SlotGNN: Unsupervised Discovery of Multi-Object Representations and Visual Dynamics

Learning multi-object dynamics from visual data using unsupervised techniques is challenging due to the need for robust, object representations that can be learned through robot interactions. This paper presents a novel framework with two new architectures: SlotTransport for discovering object representations from RGB images and SlotGNN for predicting their collective dynamics from RGB images and robot interactions. Our SlotTransport architecture is based on slot attention for unsupervised object discovery and uses a feature transport mechanism to maintain temporal alignment in object-centric representations. This enables the discovery of slots that consistently reflect the composition of multi-object scenes. These slots robustly bind to distinct objects, even under heavy occlusion or absence.

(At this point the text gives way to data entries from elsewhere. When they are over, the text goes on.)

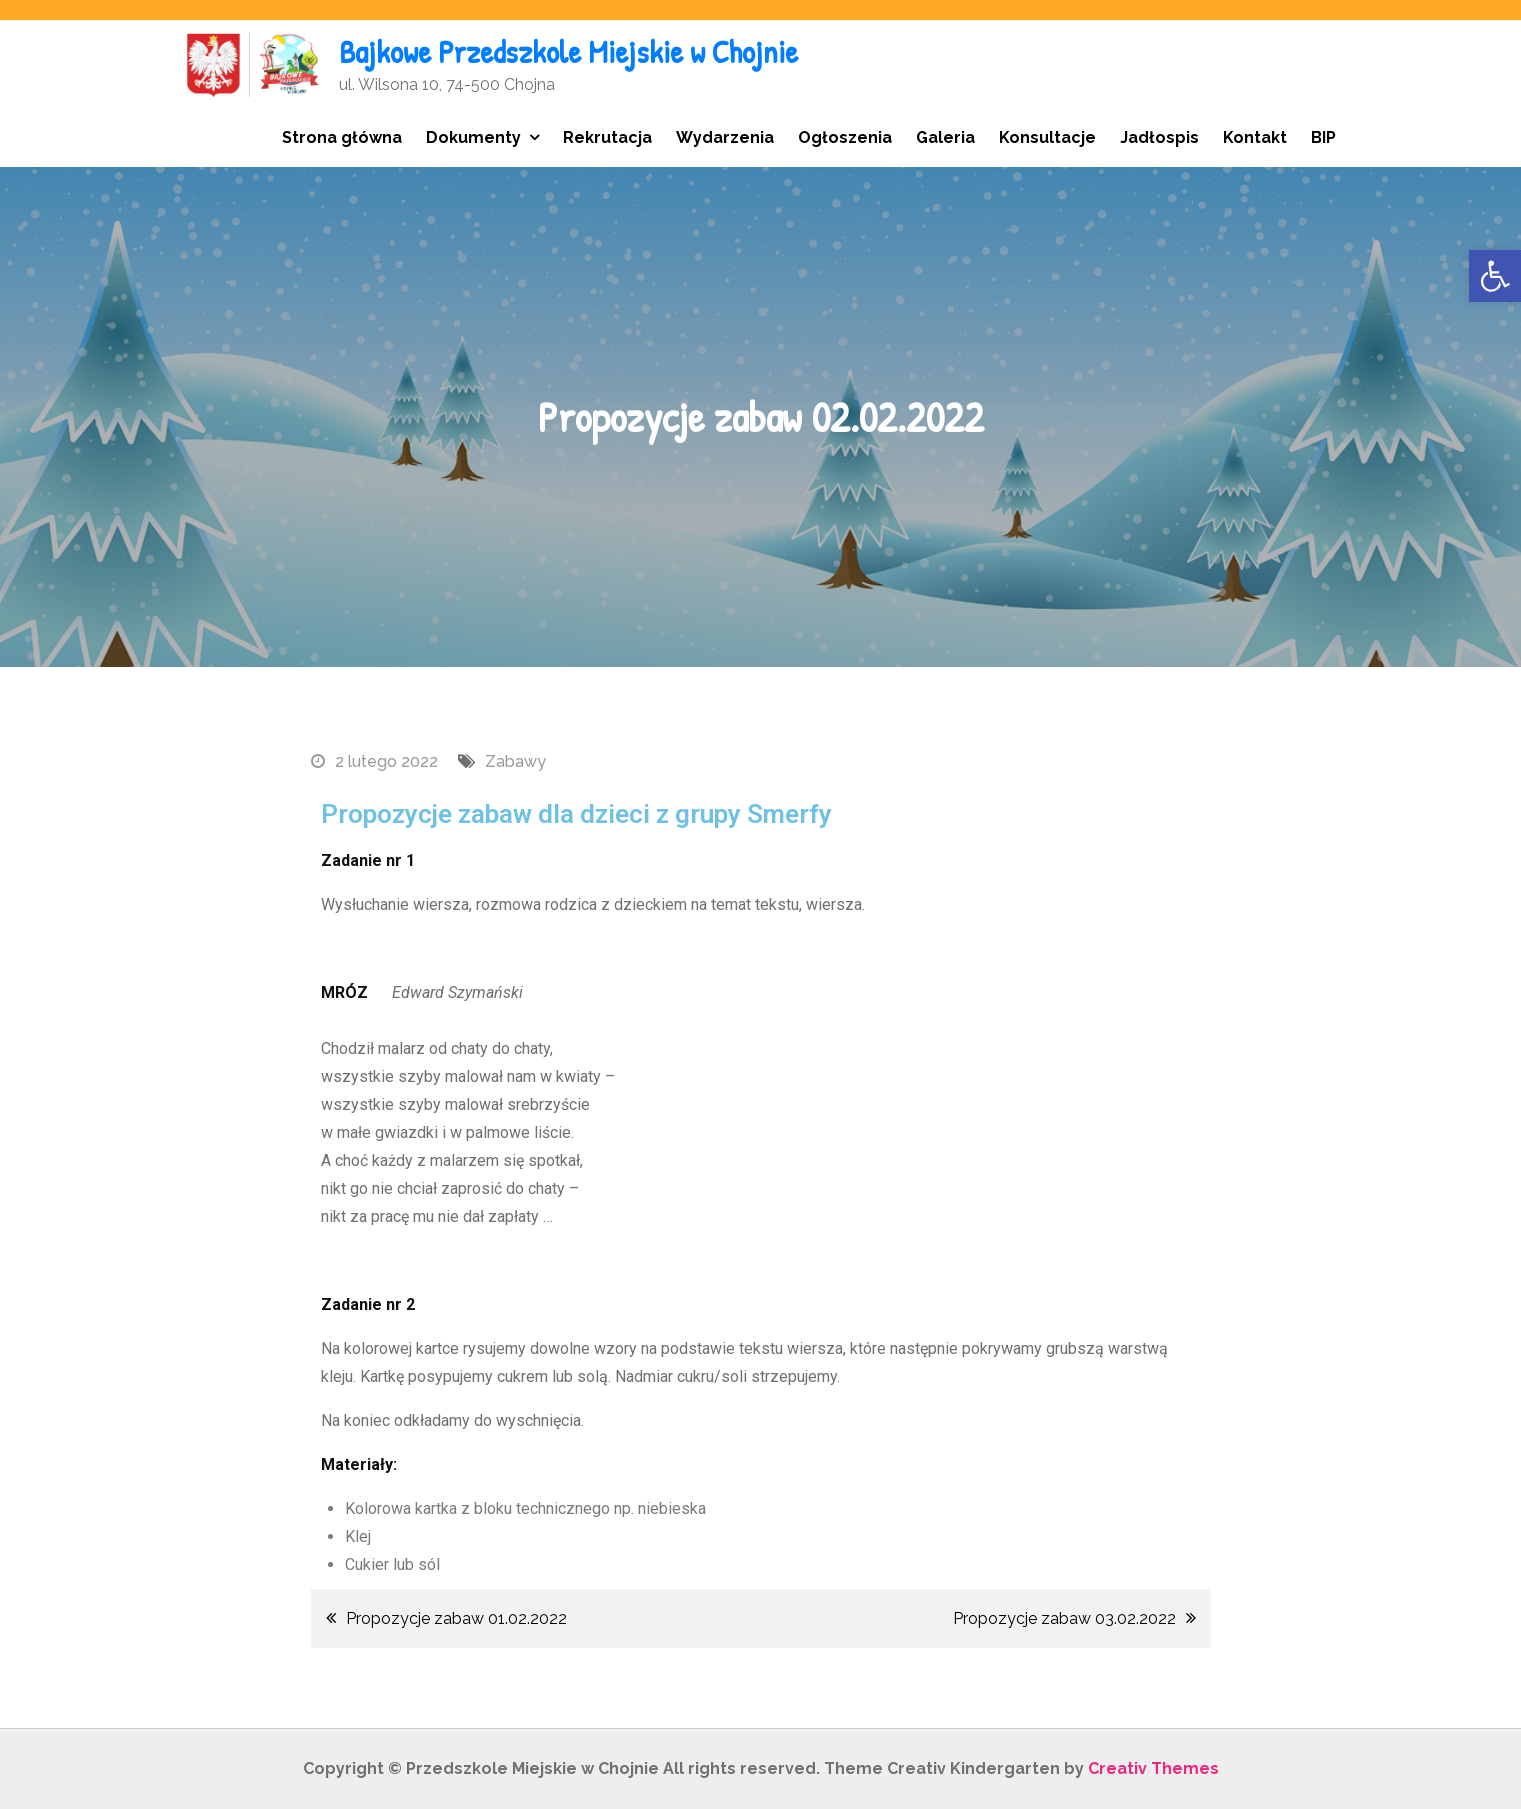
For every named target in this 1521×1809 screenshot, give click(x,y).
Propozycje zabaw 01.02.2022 (456, 1618)
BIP (1323, 137)
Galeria (945, 137)
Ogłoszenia (845, 137)
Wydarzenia (725, 137)
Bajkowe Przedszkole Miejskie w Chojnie (568, 51)
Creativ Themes (1153, 1768)
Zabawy (515, 761)
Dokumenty (473, 137)
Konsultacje (1047, 137)
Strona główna (342, 137)
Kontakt (1255, 137)
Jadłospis (1159, 137)
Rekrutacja (607, 137)
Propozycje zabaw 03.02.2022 (1064, 1618)
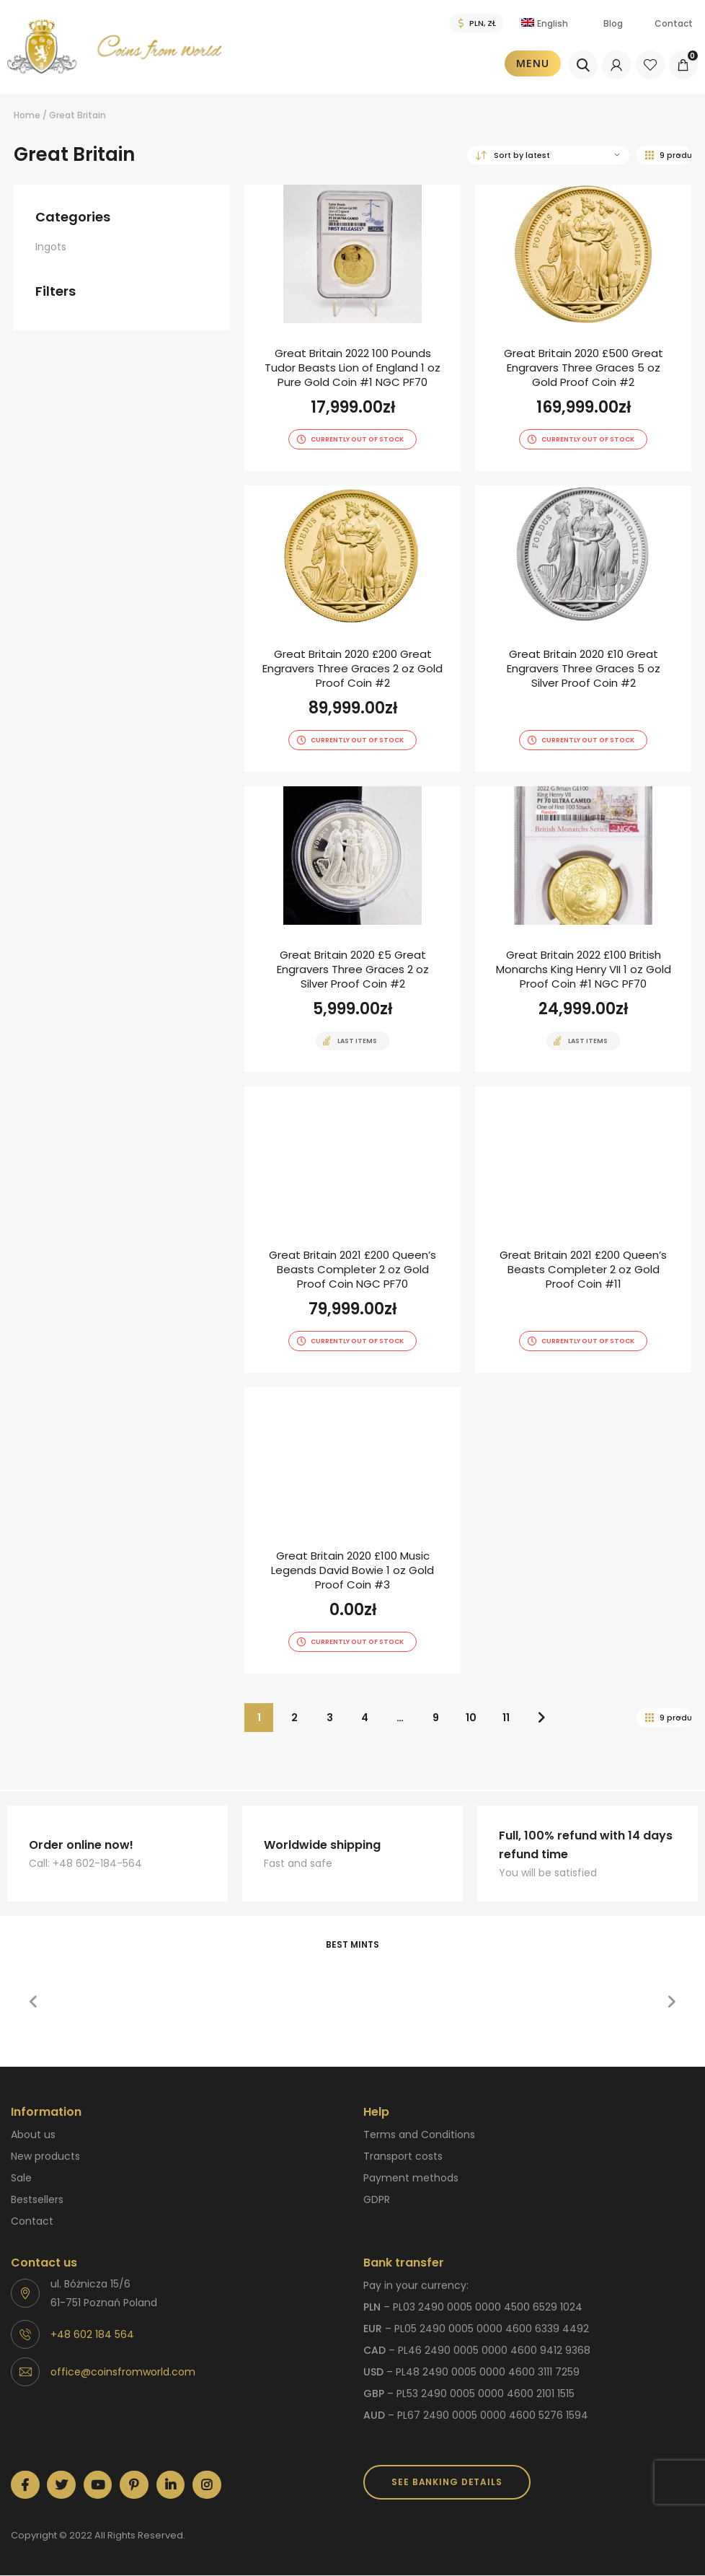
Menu (533, 63)
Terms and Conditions (419, 2134)
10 (471, 1717)
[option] (123, 1969)
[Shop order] (548, 155)
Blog (613, 23)
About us (33, 2134)
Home (27, 115)
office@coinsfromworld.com (122, 2372)
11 (506, 1717)
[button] (33, 2002)
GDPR (376, 2199)
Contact (674, 23)
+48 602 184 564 (92, 2334)
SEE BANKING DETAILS (446, 2482)
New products (45, 2156)
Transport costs (403, 2156)
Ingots (50, 246)
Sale (21, 2178)
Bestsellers (37, 2199)
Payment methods (410, 2178)
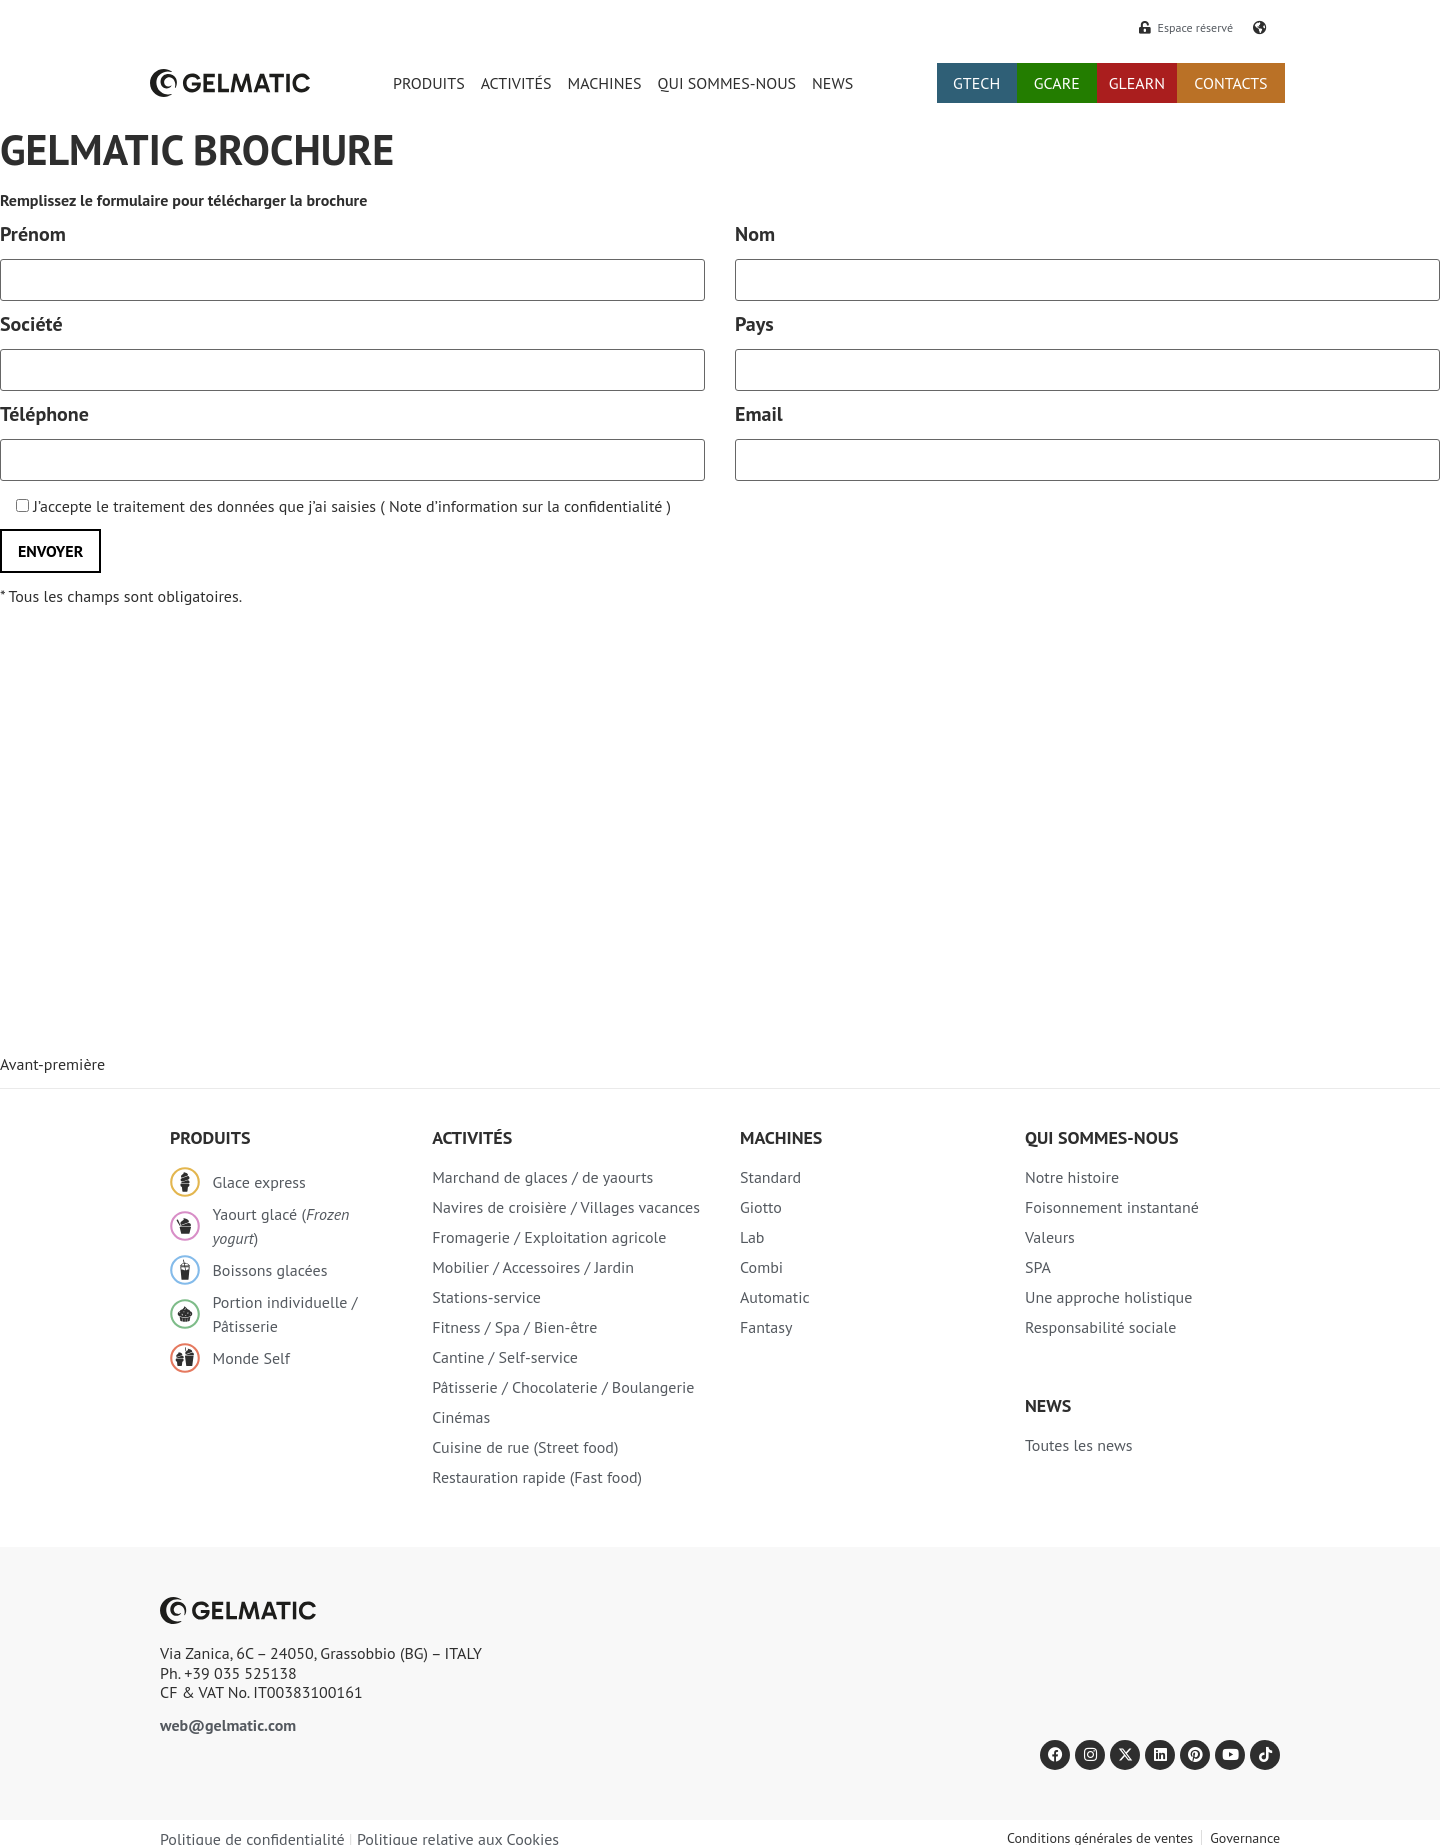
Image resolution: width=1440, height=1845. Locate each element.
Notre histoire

Our SlotGNN, a novel unsupervised graph-based dynamics model, predicts the future state of multi-object scenes. SlotGNN learns a graph representation of the scene using the discovered slots from SlotTransport and performs relational and spatial reasoning to predict the future appearance of each slot conditioned on robot actions. We demonstrate the effectiveness of SlotTransport in learning object-centric features that accurately encode both visual and positional information. Further, we highlight the accuracy of SlotGNN in downstream robotic tasks, including challenging multi-object rearrangement and long-horizon prediction. Finally, our unsupervised approach proves effective in the real world. With only minimal additional data, our framework robustly predicts slots and their corresponding dynamics in real-world control tasks.

翻译：从视觉数据中通过无监督技术学习多目标动力学极具挑战性，关键在于需要能够通过机器人交互学习的鲁棒目标表示。本文提出一个新型框架，包含两种新架构：用于从RGB图像发现目标表示的SlotTransport，以及用于从RGB图像和机器人交互预测其集体动力学的SlotGNN。我们的SlotTransport架构基于槽注意力机制实现无监督目标发现，并采用特征传输机制维持以目标为中心的表征在时间维度上的对齐性。这使得发现的槽能够持续反映多目标场景的组成结构，即便在严重遮挡或目标缺失的情况下，这些槽也能鲁棒地绑定到不同目标。我们提出的SlotGNN是一种新型无监督图基动力学模型，可预测多目标场景的未来状态。该模型利用SlotTransport发现的槽构建场景图表示，通过关系推理与空间推理，根据机器人动作条件预测每个槽的未来外观。我们证明了SlotTransport在学习准确编码视觉与位置信息的目标中心特征方面的有效性。此外，我们突出展示了SlotGNN在具有挑战性的多目标重排与长时程预测等下游机器人任务中的准确性。最后，我们提出的无监督方法在真实世界中验证了有效性。仅需极少量额外数据，该框架便能在真实控制任务中鲁棒地预测槽及其对应动力学。